_Material provided_
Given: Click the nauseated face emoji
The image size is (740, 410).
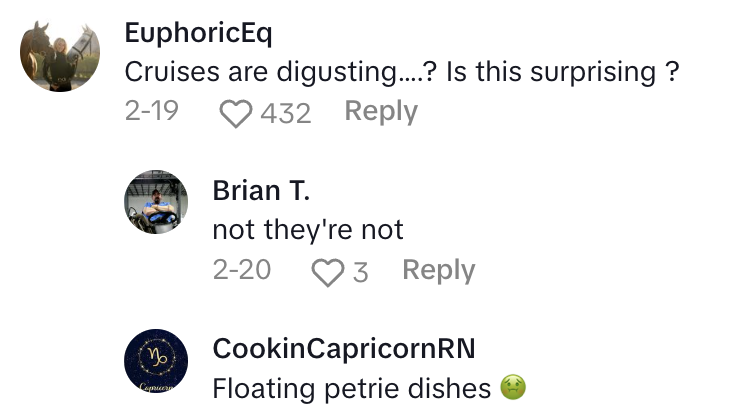Looking at the screenshot, I should pos(514,388).
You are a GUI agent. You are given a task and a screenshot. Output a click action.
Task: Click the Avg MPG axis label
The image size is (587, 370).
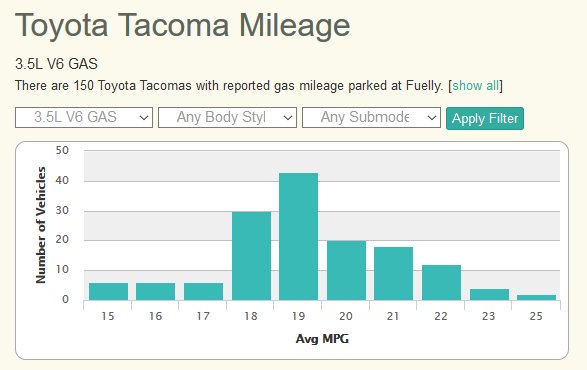point(322,339)
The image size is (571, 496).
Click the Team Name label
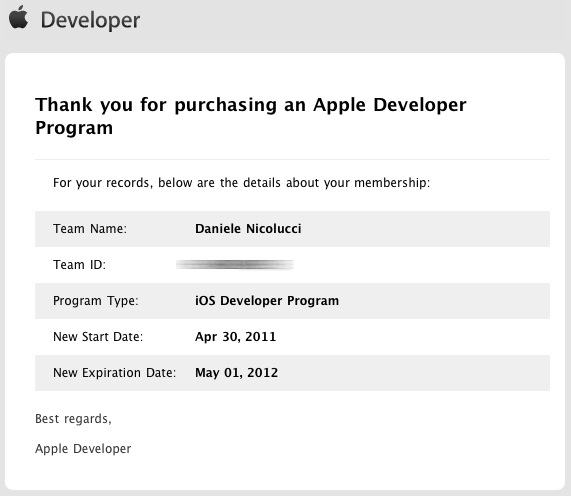pos(90,229)
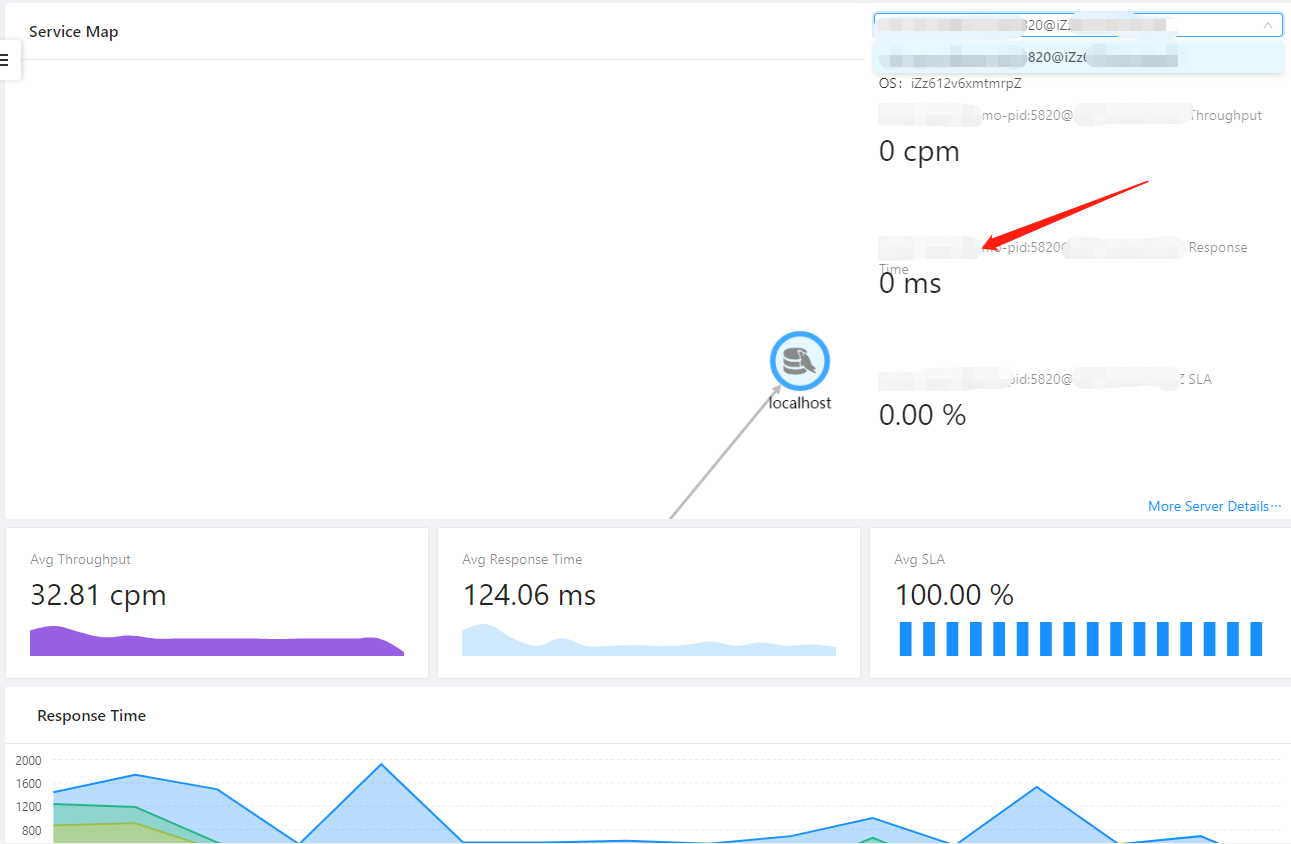Select the Avg Throughput panel header
Screen dimensions: 1291x844
80,559
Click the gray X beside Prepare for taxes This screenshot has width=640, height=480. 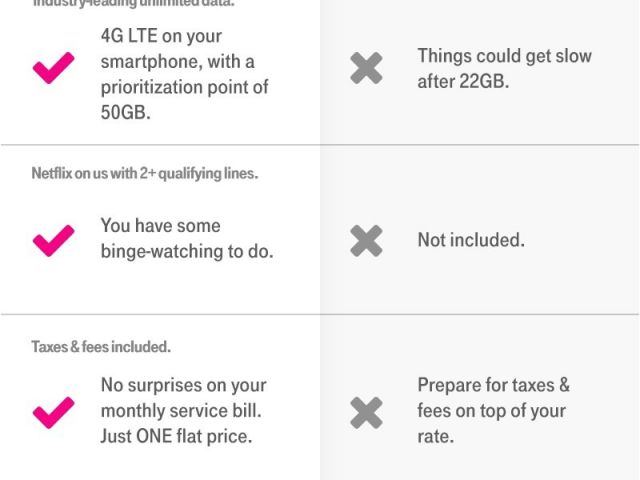366,411
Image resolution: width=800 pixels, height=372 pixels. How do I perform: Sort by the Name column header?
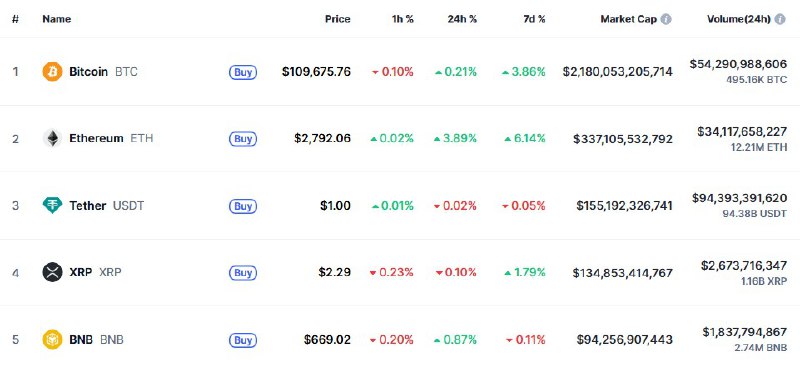pos(57,19)
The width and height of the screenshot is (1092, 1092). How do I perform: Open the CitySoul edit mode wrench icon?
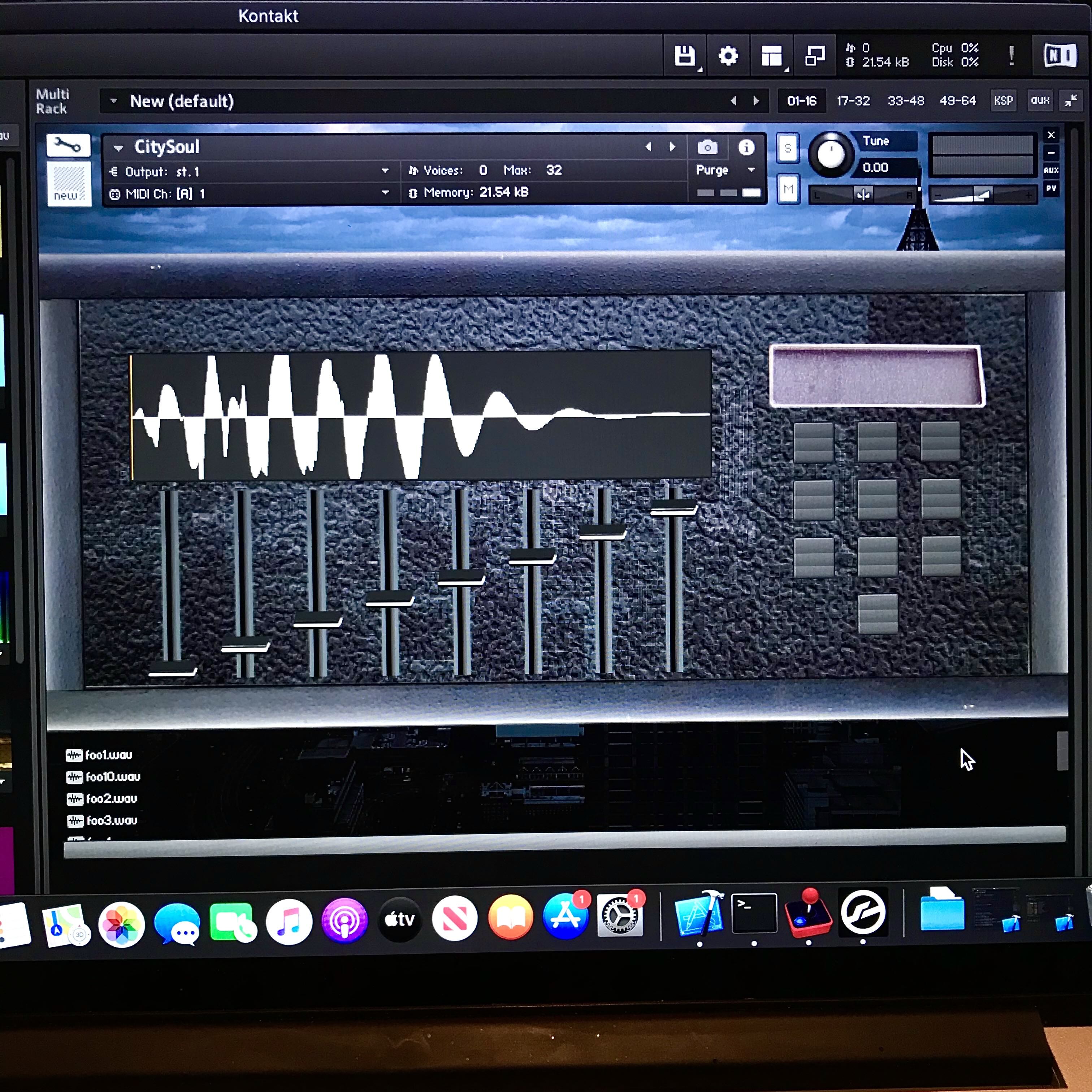(68, 146)
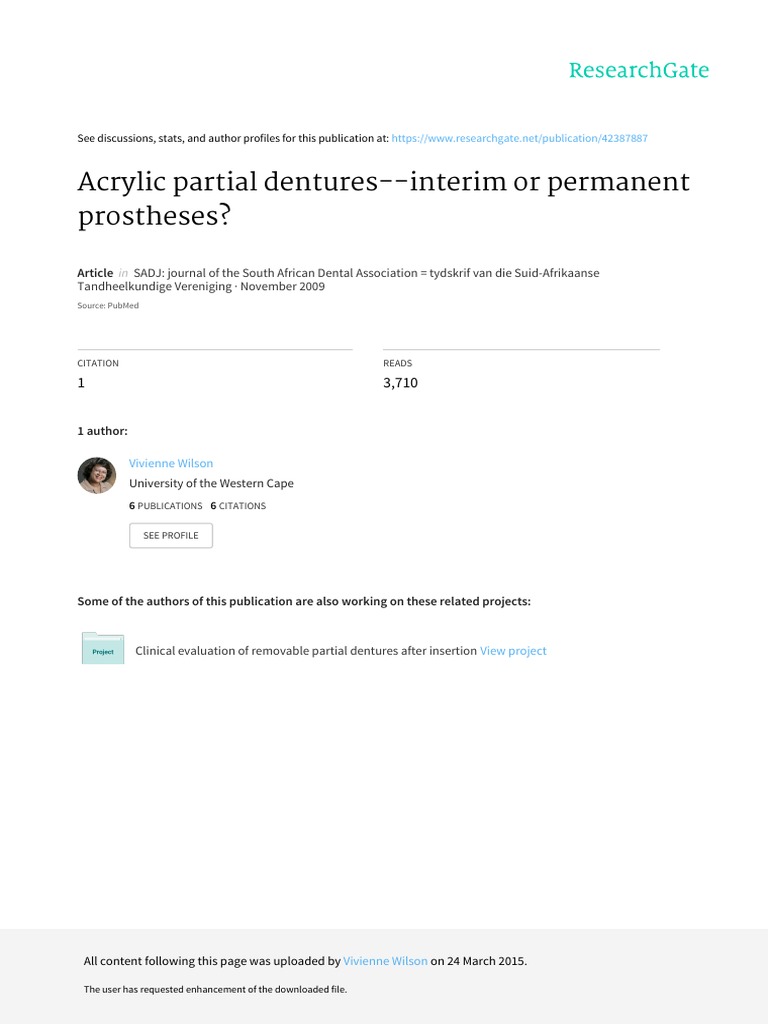Image resolution: width=768 pixels, height=1024 pixels.
Task: Click the '1 author:' heading
Action: (102, 430)
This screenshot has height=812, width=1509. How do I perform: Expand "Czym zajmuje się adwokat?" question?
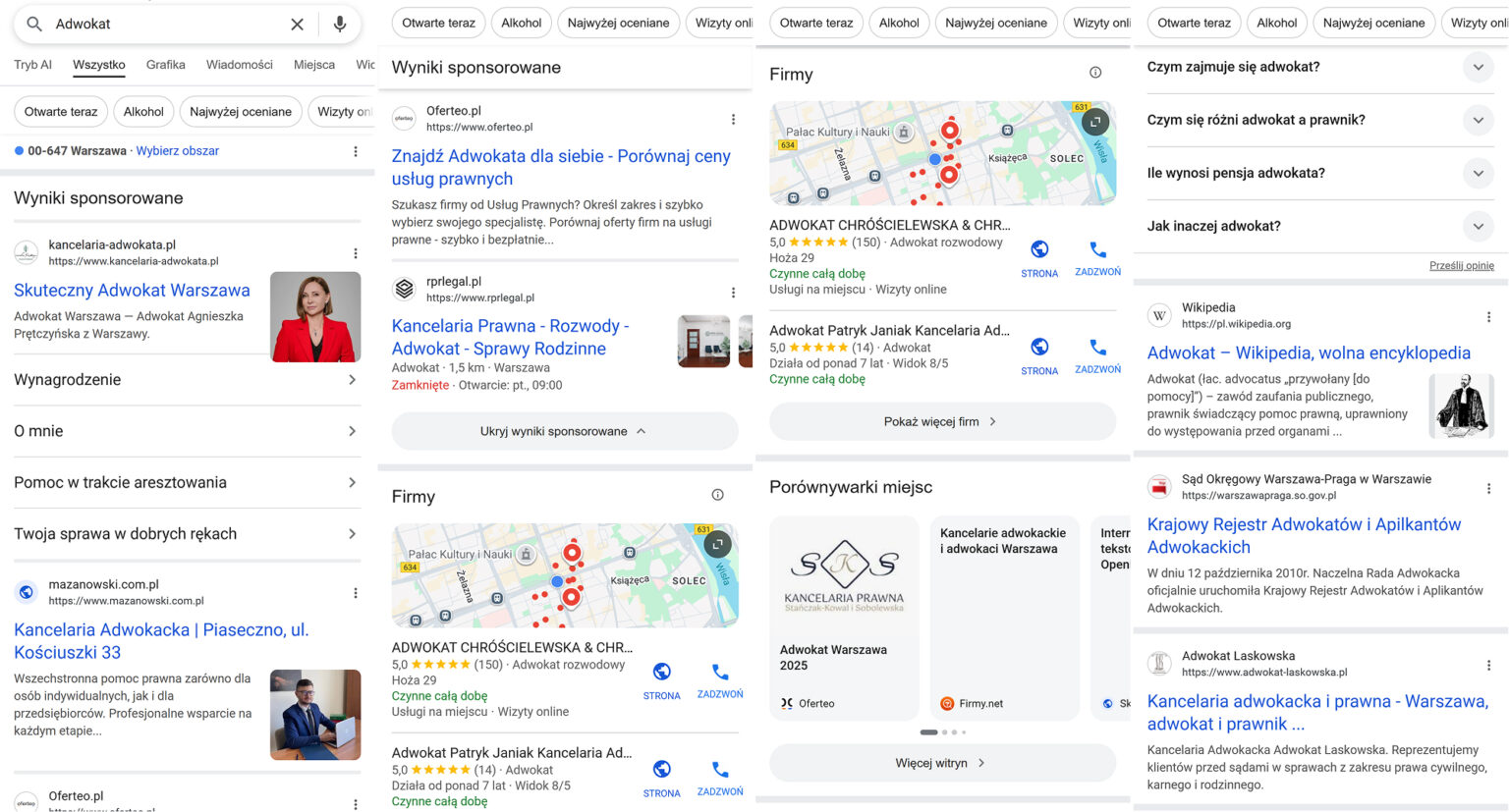[1478, 67]
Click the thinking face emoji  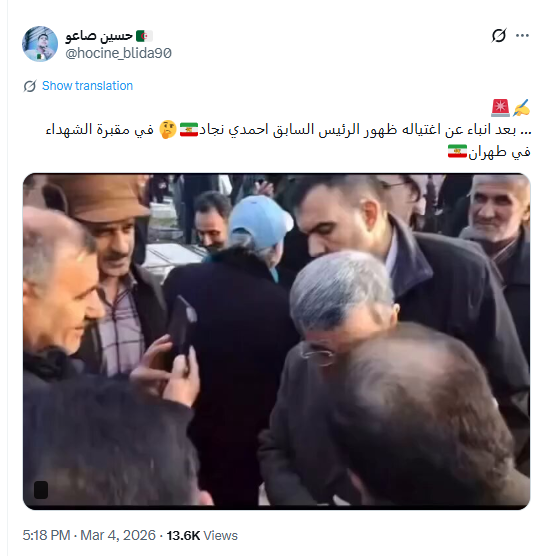click(168, 130)
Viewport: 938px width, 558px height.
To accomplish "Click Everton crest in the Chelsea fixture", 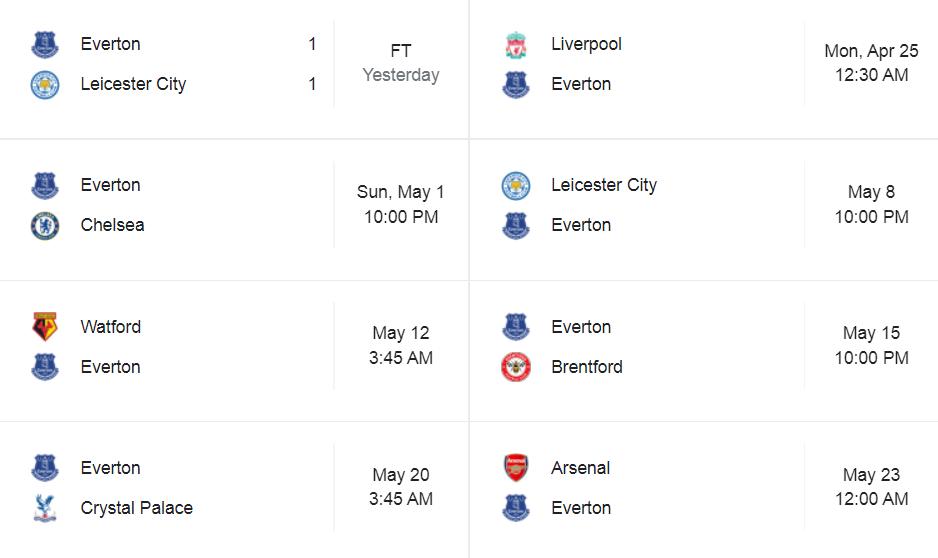I will pos(45,185).
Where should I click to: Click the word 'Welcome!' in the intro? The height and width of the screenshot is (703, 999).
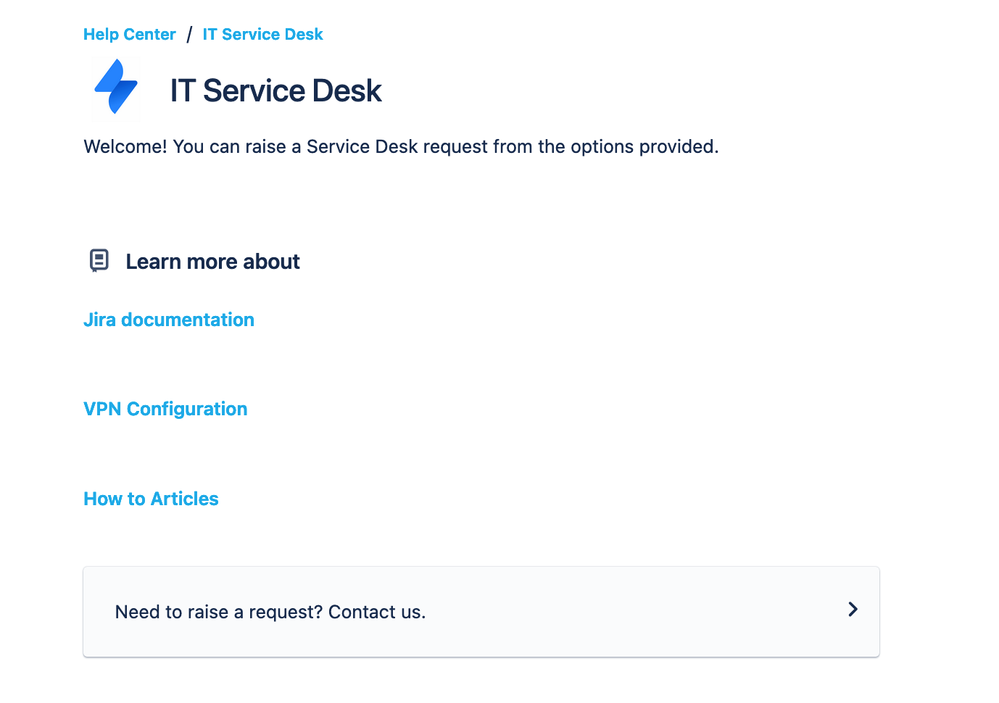pyautogui.click(x=125, y=147)
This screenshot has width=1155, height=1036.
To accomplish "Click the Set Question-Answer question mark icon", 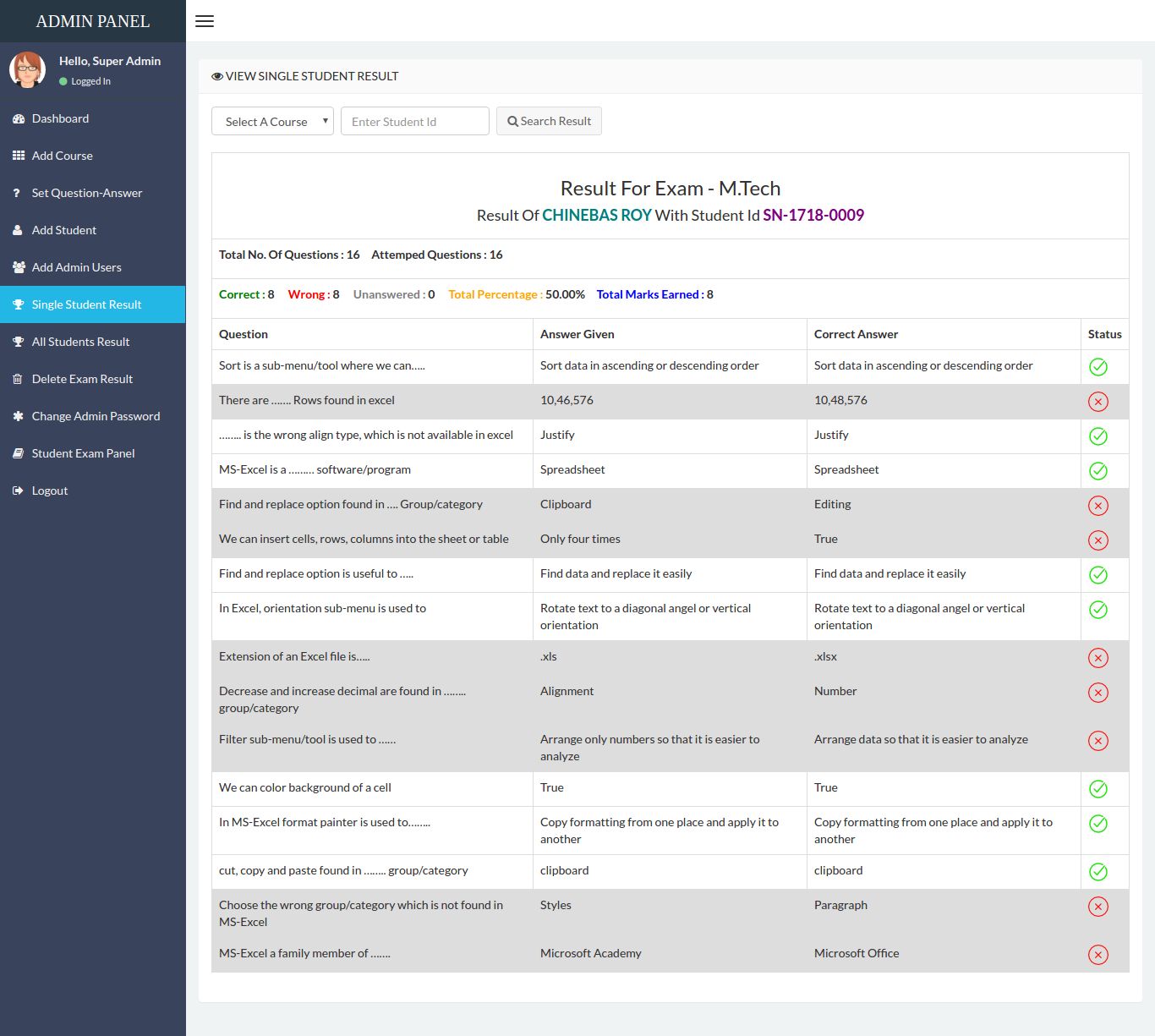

_What the task asks_
Reproduce the listing verbatim, starting at its first line and ending at the line that contains "point(322,339)", both included. Omit the pictures.

_Solution to this problem_
Given: Click the nauseated face emoji
The image size is (740, 410).
Looking at the screenshot, I should pos(514,388).
You are a GUI agent. You are given a task and a screenshot. Output a click action.
Task: Click the Avg MPG axis label
The image size is (587, 370).
point(322,339)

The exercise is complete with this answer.